The results of this study revealed that consumer satisfaction, repurchase, purchase frequency, and purchase amount were not significantly correlated with delivery method and were independent behavioral patterns. Furthermore, satisfaction was not a causal factor in customer repurchase behavior. This suggests that while the delivery experience is part of the customer journey, it is not a primary variable determining actual purchase behavior, but rather a secondary experience of value following purchase. Additional comparative analysis of gender distribution confirmed that specific gender groups did not bias the overall average or distort the interpretation of the results.

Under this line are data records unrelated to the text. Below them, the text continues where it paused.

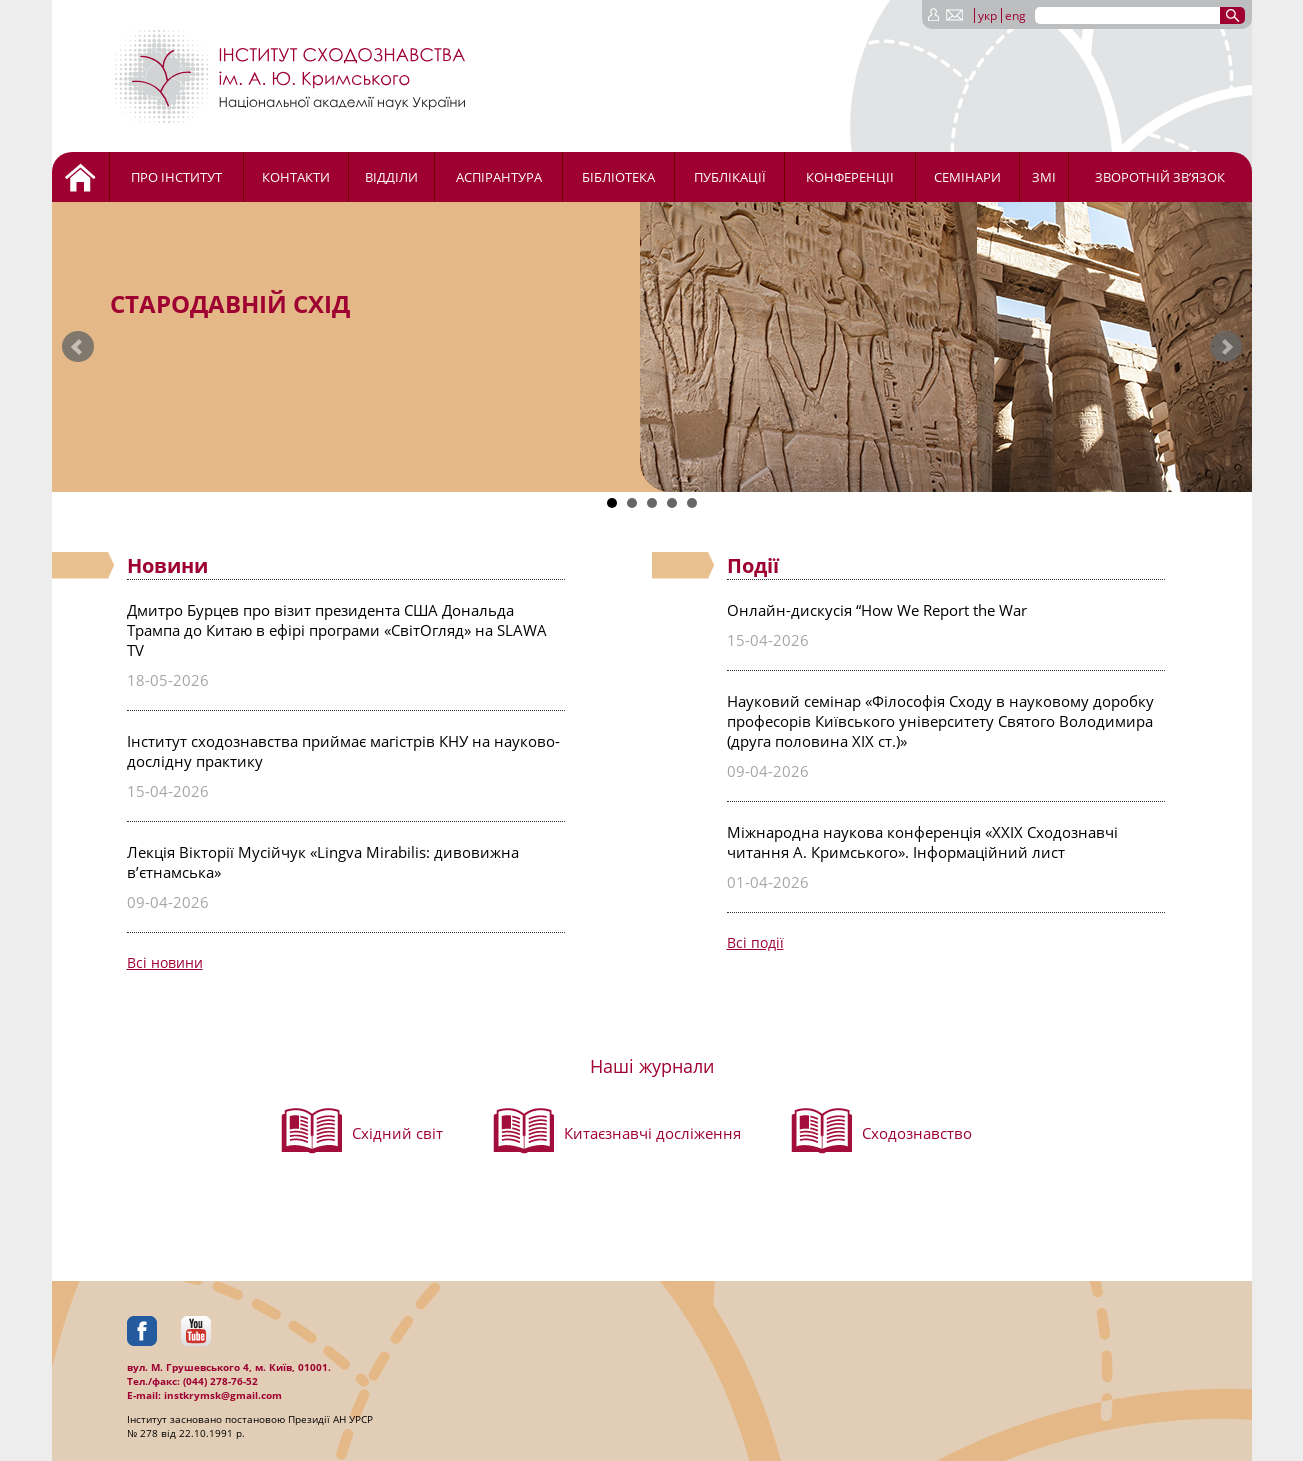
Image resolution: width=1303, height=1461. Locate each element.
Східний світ (397, 1133)
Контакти (296, 177)
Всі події (755, 942)
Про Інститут (176, 177)
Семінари (967, 177)
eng (1015, 15)
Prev (78, 347)
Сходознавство (917, 1133)
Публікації (730, 177)
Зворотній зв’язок (1160, 177)
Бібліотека (618, 177)
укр (987, 15)
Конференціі (850, 177)
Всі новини (165, 962)
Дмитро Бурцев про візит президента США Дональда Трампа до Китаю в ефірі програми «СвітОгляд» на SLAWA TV (337, 630)
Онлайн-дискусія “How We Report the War (877, 610)
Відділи (391, 177)
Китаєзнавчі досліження (652, 1133)
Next (1226, 347)
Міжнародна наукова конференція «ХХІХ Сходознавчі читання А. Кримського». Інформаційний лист (922, 842)
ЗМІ (1044, 177)
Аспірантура (499, 177)
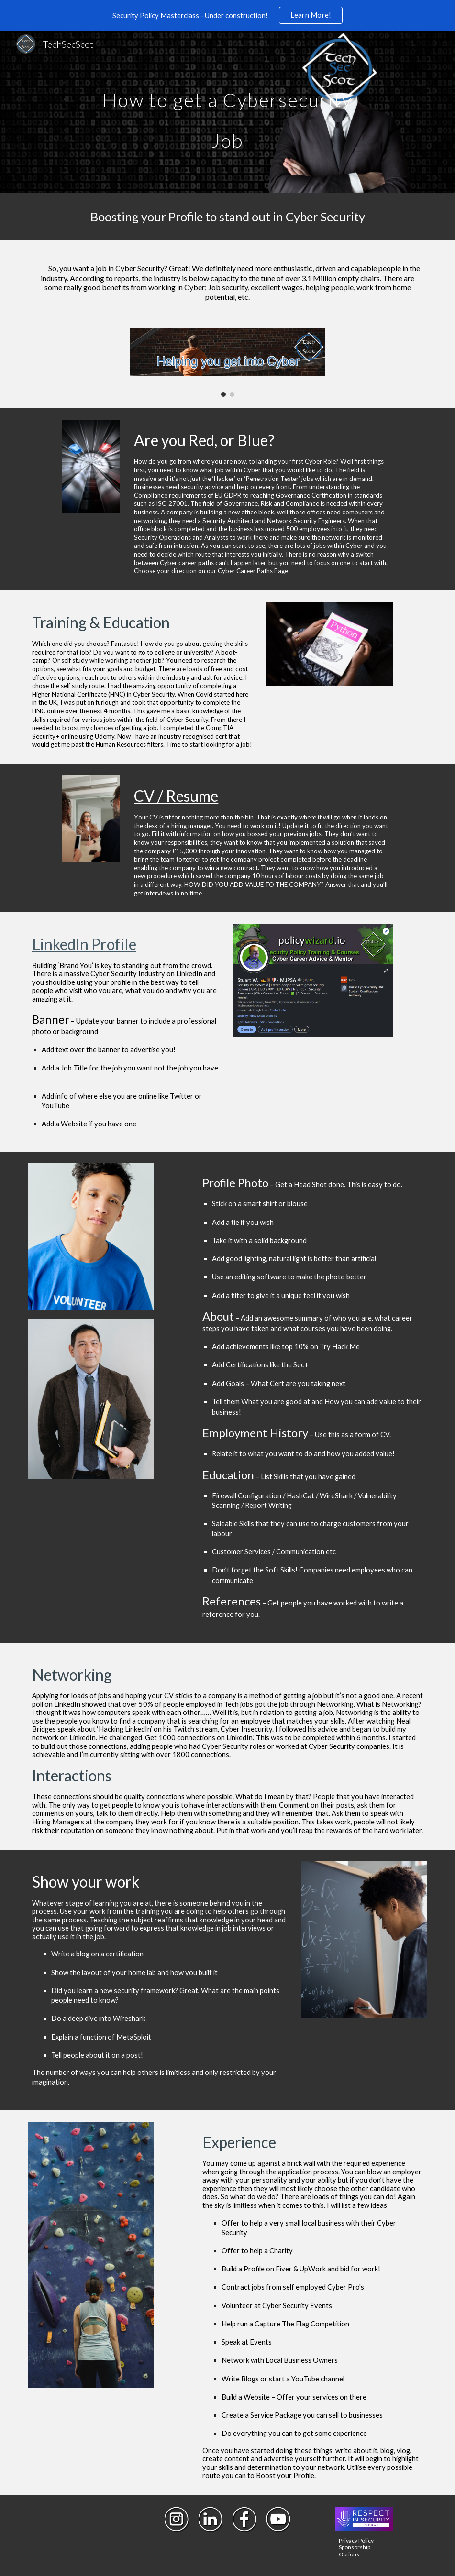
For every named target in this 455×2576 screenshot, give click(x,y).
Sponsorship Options (355, 2550)
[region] (227, 15)
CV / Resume (176, 795)
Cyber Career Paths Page (253, 571)
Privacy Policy (356, 2540)
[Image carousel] (227, 362)
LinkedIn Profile (84, 944)
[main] (227, 112)
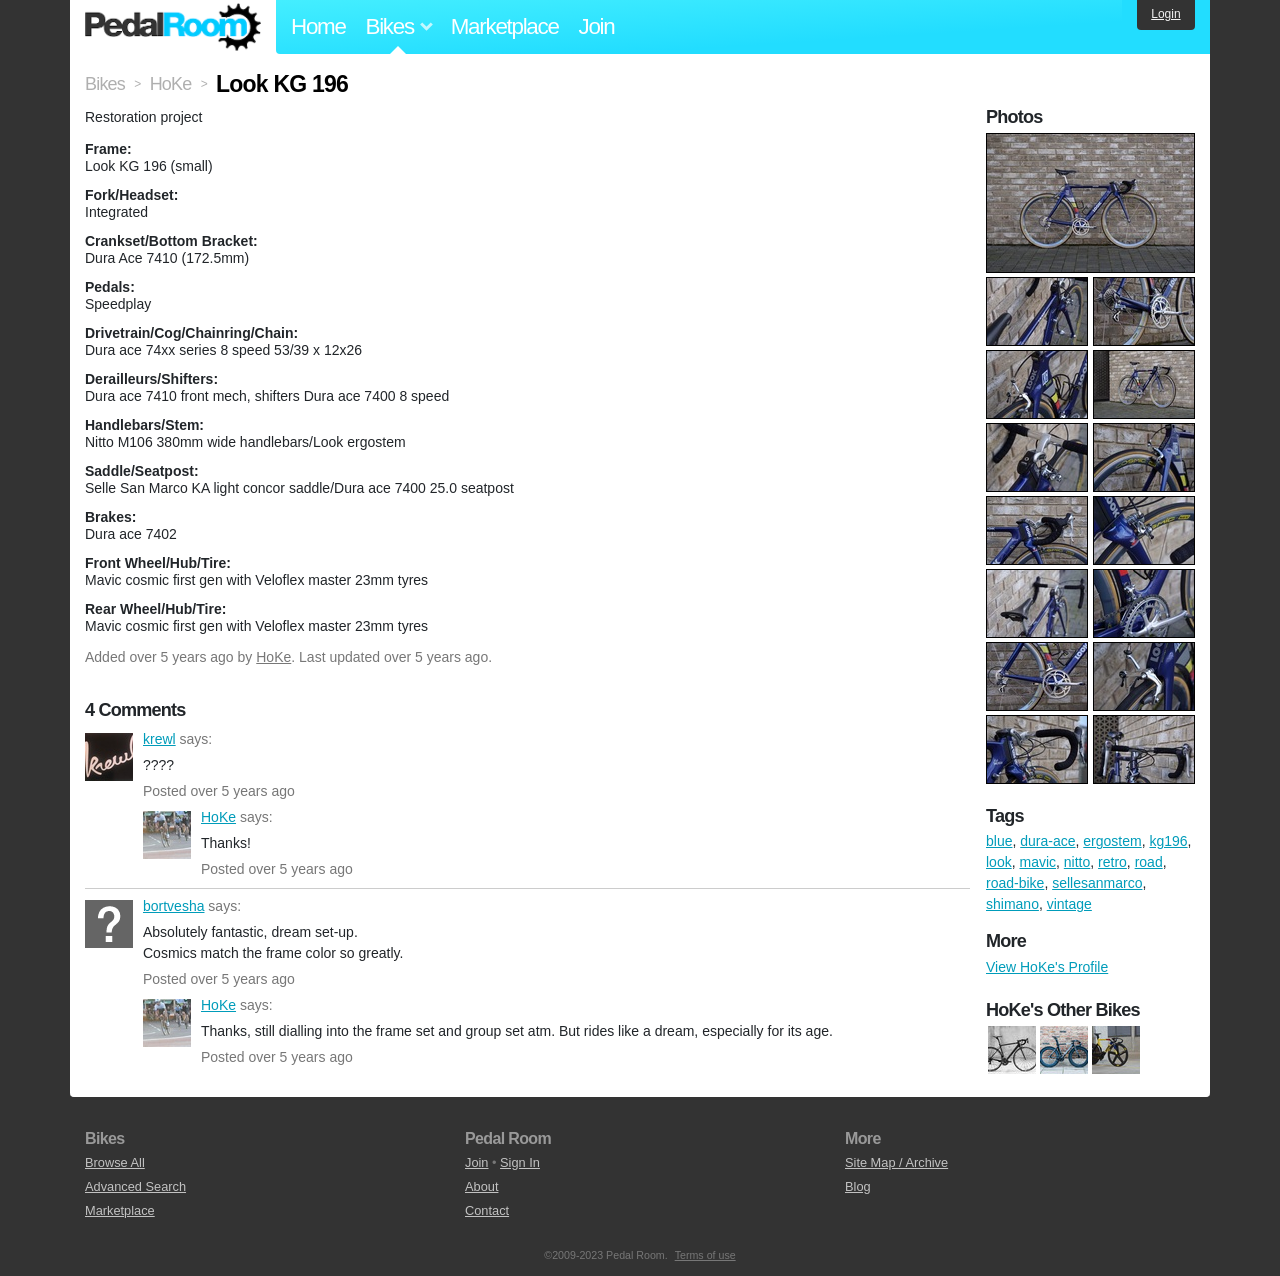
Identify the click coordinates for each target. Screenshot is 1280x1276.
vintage (1069, 904)
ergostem (1112, 841)
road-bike (1015, 883)
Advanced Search (135, 1186)
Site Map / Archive (896, 1162)
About (481, 1186)
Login (1165, 14)
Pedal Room (173, 27)
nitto (1077, 862)
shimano (1012, 904)
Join (597, 26)
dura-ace (1047, 841)
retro (1112, 862)
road (1149, 862)
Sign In (520, 1162)
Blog (858, 1186)
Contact (487, 1210)
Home (318, 26)
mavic (1037, 862)
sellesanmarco (1097, 883)
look (999, 862)
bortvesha (109, 924)
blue (999, 841)
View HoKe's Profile (1047, 967)
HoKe (273, 657)
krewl (109, 757)
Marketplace (505, 26)
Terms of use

Delivery method provides a supplementary service experience as a choice during the product purchase process. This suggests that the customer journey may be determined by factors other than delivery method, such as price, promotions, product category, customer needs, and loyalty programs. Furthermore, women are more sensitive to the quality of the delivery experience, and their evaluations can fully reflect not only cost, convenience, and delivery method, but also emotional and experiential factors. Therefore, future research and practical applications will require a comprehensive approach that analyzes the customer journey, considering the consumption context and psychological factors, rather than focusing solely on the impact of the delivery method itself.